Most access cover and grating products manufactured from grey or ductile cast irons are coated in paint (often bitumen based) prior to dispatch, in order to provide an aesthetic finish. Indeed, those products supplied to BS EN:124, BS 5834 or BS 750 all receive this barrier paint coating, as standard, unless otherwise specified by the customer.
This coating itself acts as a barrier coat for transportation and short-term aesthetic purposes only and provides no electrolytic / galvanic corrosion protection to the underlying iron.

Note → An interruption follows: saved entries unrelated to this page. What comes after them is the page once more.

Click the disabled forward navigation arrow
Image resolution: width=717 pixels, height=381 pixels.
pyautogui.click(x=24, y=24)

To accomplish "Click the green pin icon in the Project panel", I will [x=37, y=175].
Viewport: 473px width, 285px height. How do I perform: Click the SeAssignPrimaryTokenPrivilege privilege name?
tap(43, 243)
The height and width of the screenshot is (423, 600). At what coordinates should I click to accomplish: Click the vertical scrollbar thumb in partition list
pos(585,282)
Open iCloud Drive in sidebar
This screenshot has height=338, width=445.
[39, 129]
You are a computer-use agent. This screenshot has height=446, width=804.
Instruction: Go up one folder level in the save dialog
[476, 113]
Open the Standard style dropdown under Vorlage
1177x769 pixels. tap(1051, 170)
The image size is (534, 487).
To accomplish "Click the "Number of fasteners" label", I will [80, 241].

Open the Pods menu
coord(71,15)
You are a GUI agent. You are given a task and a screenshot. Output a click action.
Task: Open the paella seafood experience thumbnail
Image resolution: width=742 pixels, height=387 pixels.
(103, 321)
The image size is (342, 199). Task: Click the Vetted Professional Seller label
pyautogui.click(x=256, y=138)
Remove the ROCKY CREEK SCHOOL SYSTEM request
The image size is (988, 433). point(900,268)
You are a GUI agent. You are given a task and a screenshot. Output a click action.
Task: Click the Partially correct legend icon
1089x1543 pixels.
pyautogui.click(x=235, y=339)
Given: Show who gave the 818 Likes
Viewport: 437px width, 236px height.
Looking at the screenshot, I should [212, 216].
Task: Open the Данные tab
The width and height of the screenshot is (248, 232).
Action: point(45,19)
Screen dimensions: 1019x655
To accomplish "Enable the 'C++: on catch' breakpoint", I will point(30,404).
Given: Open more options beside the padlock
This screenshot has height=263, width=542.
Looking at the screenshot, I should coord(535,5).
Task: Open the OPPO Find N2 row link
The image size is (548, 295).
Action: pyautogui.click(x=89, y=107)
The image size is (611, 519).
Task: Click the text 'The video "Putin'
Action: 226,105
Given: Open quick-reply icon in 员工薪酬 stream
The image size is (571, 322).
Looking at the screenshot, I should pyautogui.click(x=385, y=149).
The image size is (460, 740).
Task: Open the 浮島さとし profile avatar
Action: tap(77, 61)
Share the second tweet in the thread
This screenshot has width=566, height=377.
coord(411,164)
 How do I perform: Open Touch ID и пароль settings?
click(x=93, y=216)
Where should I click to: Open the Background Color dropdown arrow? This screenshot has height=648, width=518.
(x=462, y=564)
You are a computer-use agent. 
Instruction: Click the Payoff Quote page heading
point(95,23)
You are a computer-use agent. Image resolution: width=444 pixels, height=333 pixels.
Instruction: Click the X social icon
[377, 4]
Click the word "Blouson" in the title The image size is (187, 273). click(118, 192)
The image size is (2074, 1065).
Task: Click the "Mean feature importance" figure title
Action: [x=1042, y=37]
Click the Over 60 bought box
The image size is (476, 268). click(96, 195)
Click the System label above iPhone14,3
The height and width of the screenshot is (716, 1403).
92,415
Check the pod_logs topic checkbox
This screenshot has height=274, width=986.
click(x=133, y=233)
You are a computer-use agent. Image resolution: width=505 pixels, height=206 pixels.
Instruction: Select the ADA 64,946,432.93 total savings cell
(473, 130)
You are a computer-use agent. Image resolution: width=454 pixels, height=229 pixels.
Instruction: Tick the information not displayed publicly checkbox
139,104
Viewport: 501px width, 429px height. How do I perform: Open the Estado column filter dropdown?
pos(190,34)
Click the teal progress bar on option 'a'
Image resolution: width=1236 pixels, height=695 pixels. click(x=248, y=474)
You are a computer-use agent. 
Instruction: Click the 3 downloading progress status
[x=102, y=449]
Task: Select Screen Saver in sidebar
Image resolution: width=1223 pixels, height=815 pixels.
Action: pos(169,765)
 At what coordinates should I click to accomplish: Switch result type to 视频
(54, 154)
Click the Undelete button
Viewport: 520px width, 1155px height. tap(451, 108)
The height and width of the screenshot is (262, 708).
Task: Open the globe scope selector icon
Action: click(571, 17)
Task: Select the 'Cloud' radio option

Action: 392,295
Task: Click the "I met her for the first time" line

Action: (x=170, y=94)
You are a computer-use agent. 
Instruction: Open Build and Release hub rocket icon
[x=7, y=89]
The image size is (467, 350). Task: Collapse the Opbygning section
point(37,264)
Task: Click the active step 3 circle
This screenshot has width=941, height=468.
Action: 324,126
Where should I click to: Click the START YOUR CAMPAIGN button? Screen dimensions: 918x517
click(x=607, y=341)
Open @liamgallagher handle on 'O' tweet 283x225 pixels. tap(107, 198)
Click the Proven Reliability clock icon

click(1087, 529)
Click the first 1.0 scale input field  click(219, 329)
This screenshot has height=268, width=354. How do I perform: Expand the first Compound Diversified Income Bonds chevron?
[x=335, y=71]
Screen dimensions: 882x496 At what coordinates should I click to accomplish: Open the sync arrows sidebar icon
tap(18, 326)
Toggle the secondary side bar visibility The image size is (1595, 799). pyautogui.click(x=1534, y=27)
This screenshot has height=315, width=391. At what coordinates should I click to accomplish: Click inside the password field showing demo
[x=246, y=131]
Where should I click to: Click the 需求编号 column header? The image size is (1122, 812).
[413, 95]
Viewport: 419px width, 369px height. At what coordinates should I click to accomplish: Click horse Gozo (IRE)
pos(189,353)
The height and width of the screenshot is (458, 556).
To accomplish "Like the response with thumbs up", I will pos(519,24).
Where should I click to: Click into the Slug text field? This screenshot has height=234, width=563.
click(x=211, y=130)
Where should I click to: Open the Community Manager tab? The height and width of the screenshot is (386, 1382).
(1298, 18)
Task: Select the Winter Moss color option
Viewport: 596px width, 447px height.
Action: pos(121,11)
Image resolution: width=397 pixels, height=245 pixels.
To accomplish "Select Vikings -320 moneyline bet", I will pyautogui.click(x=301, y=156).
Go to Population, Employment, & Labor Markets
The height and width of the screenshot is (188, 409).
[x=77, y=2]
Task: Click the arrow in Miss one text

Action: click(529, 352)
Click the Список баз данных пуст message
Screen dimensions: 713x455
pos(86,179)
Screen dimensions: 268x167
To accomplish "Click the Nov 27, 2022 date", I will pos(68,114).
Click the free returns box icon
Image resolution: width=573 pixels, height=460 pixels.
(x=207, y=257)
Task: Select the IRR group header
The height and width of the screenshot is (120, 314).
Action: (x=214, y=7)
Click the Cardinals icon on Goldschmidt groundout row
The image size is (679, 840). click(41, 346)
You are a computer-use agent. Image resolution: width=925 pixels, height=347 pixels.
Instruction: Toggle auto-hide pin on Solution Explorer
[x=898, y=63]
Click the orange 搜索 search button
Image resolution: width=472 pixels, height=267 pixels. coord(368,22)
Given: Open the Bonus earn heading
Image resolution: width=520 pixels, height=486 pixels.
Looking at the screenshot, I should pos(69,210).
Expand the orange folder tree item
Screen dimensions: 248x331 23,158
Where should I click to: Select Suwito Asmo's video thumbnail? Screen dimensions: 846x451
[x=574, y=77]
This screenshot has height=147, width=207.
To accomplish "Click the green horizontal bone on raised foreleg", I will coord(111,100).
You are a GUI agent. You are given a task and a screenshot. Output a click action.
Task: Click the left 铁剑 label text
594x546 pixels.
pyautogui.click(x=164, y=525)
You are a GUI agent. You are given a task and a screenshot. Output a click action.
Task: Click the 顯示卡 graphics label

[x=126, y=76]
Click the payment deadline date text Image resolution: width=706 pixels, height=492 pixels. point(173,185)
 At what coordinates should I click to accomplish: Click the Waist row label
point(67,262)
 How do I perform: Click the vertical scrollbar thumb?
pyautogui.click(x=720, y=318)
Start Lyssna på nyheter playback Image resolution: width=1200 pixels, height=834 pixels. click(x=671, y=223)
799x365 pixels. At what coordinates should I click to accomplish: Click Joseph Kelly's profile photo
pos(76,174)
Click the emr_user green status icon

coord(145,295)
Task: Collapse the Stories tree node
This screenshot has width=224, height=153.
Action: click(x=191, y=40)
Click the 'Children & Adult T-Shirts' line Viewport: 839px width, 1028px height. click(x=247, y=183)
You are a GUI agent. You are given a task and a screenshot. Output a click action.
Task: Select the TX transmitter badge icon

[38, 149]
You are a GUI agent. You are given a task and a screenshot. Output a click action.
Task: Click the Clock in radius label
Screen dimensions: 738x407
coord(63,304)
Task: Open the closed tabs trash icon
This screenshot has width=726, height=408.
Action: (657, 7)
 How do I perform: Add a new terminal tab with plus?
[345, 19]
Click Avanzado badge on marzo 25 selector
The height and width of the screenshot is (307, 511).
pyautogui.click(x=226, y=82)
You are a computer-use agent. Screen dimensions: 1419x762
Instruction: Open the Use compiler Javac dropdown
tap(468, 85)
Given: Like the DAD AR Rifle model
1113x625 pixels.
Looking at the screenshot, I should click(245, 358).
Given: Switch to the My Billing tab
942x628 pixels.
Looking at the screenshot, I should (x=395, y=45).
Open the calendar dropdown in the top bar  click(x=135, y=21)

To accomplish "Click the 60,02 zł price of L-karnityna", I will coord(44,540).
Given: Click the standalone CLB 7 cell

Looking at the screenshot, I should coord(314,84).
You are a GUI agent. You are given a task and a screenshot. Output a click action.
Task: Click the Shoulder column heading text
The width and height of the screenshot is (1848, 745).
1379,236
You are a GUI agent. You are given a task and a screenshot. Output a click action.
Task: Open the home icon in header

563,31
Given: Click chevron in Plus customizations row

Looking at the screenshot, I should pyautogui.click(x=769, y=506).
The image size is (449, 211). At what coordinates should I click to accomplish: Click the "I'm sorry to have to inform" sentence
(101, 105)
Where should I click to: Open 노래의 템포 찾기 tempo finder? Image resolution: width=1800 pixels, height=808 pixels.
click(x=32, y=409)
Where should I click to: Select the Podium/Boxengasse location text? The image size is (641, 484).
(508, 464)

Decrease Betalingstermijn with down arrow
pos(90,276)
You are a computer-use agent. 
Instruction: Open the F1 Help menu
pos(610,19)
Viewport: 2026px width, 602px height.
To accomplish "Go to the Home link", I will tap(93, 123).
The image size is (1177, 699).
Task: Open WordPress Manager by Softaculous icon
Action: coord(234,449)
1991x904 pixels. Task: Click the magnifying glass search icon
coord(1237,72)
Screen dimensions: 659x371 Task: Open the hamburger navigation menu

In light of this and the fact that paint coatings can be porous to gases and fluids, particularly when applied to sand-cast surfaces, once the coated product has been exposed to the atmosphere or subject to abrasion from the effects of trafficking, it can easily be compromised. Where it is compromised and the coating protection effectively lost, a natural defensive layer then begins to form on the iron surface which involves the formation of a thin oxide film, usually visible as light orange/brown corrosion deposits (rust). As the formation of these surface oxides effectively slow further oxidation of the ferrous substrate, the corrosion process is consequently also slowed unless the oxide layers are removed. E.g by mechanical means (trafficking, etc...).
In the case of products not trafficked but still exposed to atmosphere, light oxidation (corrosion) can still occur due to the porous nature of common paint coatings. Indeed, even in low levels of humidity where the iron surface is effectively dry, surface corrosion can still occur due to the hydroscopic nature of any iron oxide already present. Specifically, below about 60% relative humidity only air-formed oxide film occurs, but as the humidity increases above 80% (from hydroscopic absorption and surface wetting), the corrosion can accelerate to appear as characteristic rusting.
Corrosion can also be aggravated by the presence of corrosive gases and airborne particles (in particular, hydroscopic salts likely to induce electrolytic corrosion. e.g. sodium chloride), which can gain direct contact with the metal surface via the porous coating layer.
Atmospheric sulphur dioxide gas is especially harmful as it can be absorbed and concentrated in soot particles which can settle on the product surface to form mild, but corrosive, sulphurous acid where moisture is present. Therefore, due to the higher concentration of soot particles and sulphur dioxide in industrial areas, the rate of iron corrosion is usually higher in these regions. Similarly, rates of corrosion in marine or coastal environments are usually higher than in non-coastal areas due to the presence of airborne sea salt (sodium chloride).
It therefore follows that where products are exposed to only low volumes of dust particles, moisture or impurities, surface rust formation is significantly inhibited. Instead, the air-formed oxide-film-only grows slowly in thickness, forming a progressively more protective corrosion layer.